**Supplied data:**
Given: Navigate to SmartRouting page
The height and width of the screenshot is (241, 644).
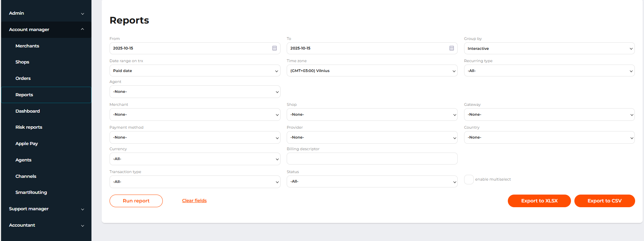Looking at the screenshot, I should point(31,193).
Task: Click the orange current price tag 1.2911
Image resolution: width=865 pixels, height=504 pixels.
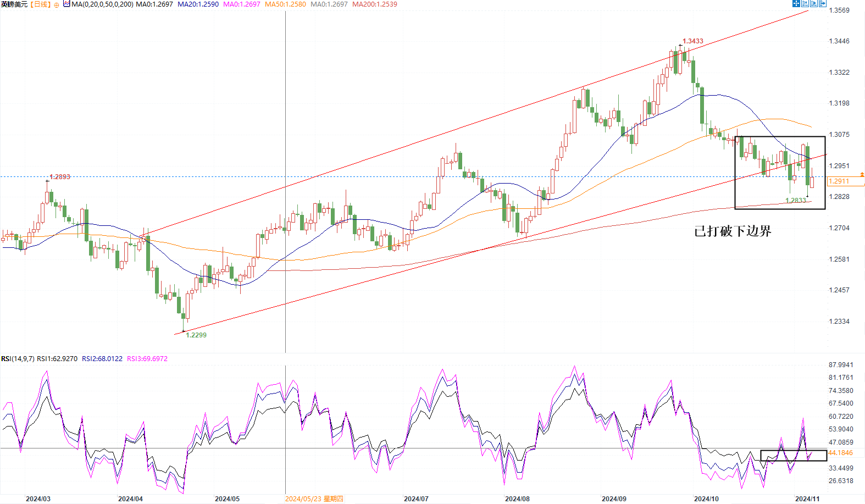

**What to work on:**
The expected result is the complete listing above, printed exactly, with no pictures.

**Answer below:**
Given: Navigate to SmartRouting page
The height and width of the screenshot is (241, 644).
Looking at the screenshot, I should point(31,193).
Task: Click the orange current price tag 1.2911
Image resolution: width=865 pixels, height=504 pixels.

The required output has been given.